Ces opérations sont menées par la Police grand-ducale, avec l’appui d’experts de la Direction de la santé. Elles s’inscrivent dans le cadre des missions des autorités judiciaires et administratives visant à garantir le respect des dispositions légales encadrant les professions de santé et à assurer la protection de la santé publique.
Dans ce contexte, les contrôles comprennent notamment des visites inopinées ainsi que, le cas échéant, des perquisitions judiciaires. L’objectif est de vérifier que les actes relevant d’une profession de santé réglementée sont exclusivement pratiqués par des personnes disposant d’une autorisation d’exercer valable au Luxembourg, et que l’usage des titres professionnels est conforme à la législation en vigueur.

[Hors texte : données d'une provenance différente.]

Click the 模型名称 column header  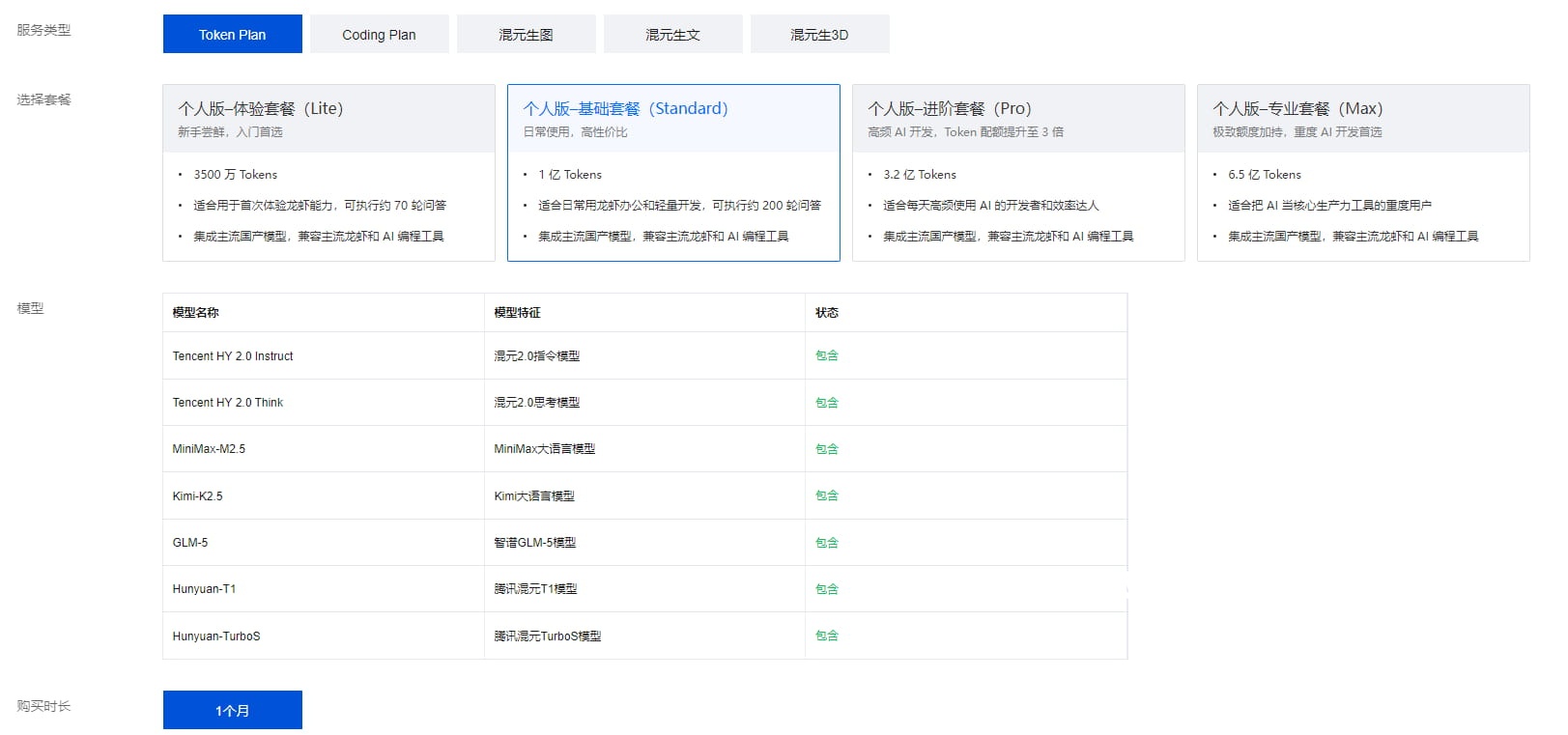[x=195, y=313]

Les vérifications portent plus particulièrement sur certaines pratiques esthétiques à caractère invasif. Sont notamment concernées les injections de produits à visée esthétique, telles que celles impliquant l’utilisation de toxine botulinique de type A (« Botox »), d’acide hyaluronique ou d’autres produits de comblement. Les autorités citent également les procédures de réduction chimique des graisses, comme la lipolyse par injection, ainsi que les injections de plasma riche en plaquettes (PRP).

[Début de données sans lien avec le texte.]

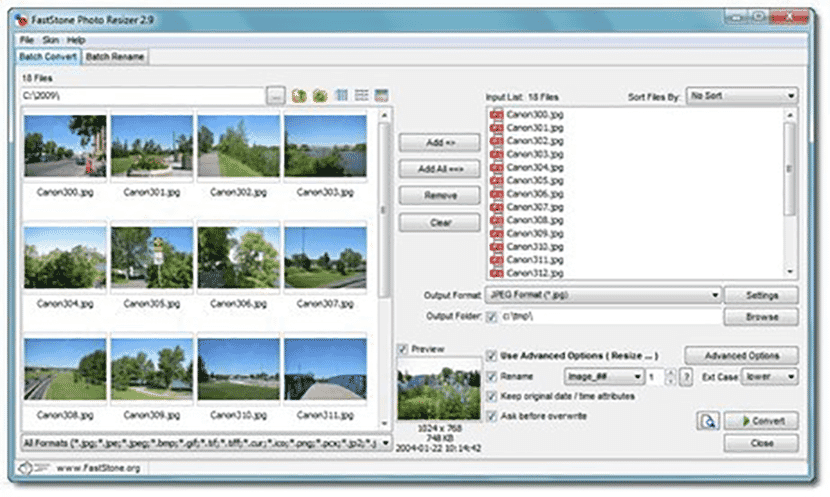Image resolution: width=830 pixels, height=497 pixels.
Task: Expand the Output Format dropdown
Action: click(x=602, y=295)
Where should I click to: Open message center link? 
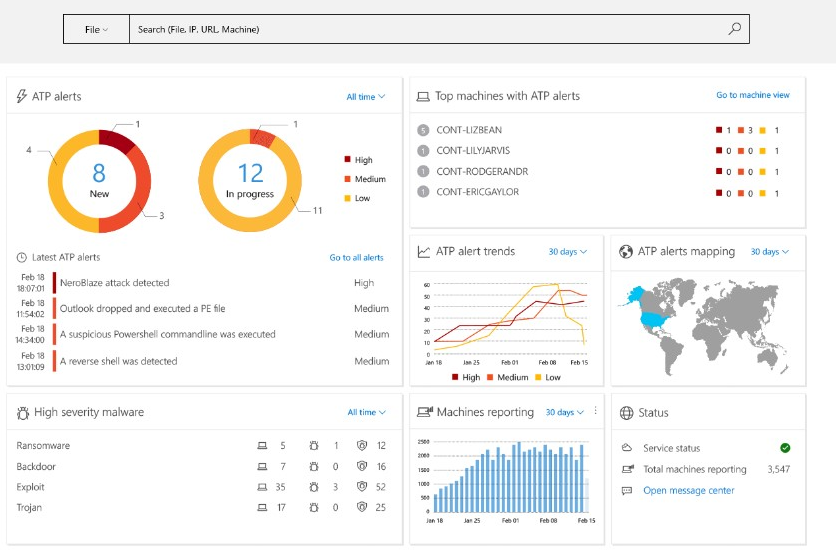[688, 490]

Les autorités rappellent que ces interventions, lorsqu’elles sont pratiquées par des personnes non qualifiées ou dans des conditions ne respectant pas les standards médicaux requis, peuvent exposer les patients à des risques sérieux, notamment des infections, des complications médicales ou des séquelles permanentes.

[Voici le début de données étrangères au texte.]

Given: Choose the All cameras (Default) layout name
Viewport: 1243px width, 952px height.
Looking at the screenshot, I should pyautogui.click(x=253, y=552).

Le parquet de Luxembourg et la Direction de la santé soulignent par ailleurs que l’exercice d’une profession de santé ou l’injection de produits pharmaceutiques sans autorisation constitue une infraction pénale. L’exercice illégal de la médecine est notamment réprimé par la loi modifiée du 29 avril 1983 concernant l’exercice des professions de médecin, de médecin-dentiste et de médecin-vétérinaire. De même, l’exercice irrégulier de certaines professions de santé, visées par la loi modifiée du 26 mars 1992, est passible de sanctions pénales.
En cas d’infractions constatées, les dispositifs, produits et matériels utilisés peuvent être saisis. Les autorités judiciaires compétentes donnent alors les suites appropriées conformément aux dispositions du Code pénal et du Code de procédure pénale.
Au-delà de l’aspect répressif, ces opérations s’inscrivent également dans une démarche préventive visant à rappeler le cadre légal applicable et à sensibiliser les professionnels comme le public aux exigences entourant les actes médicaux ou assimilés.
Les autorités invitent ainsi la population à faire preuve de vigilance avant de recourir à des actes esthétiques invasifs et à vérifier que le professionnel consulté dispose d’une autorisation d’exercer en vigueur au Luxembourg.
Ces contrôles doivent se poursuivre dans les semaines à venir.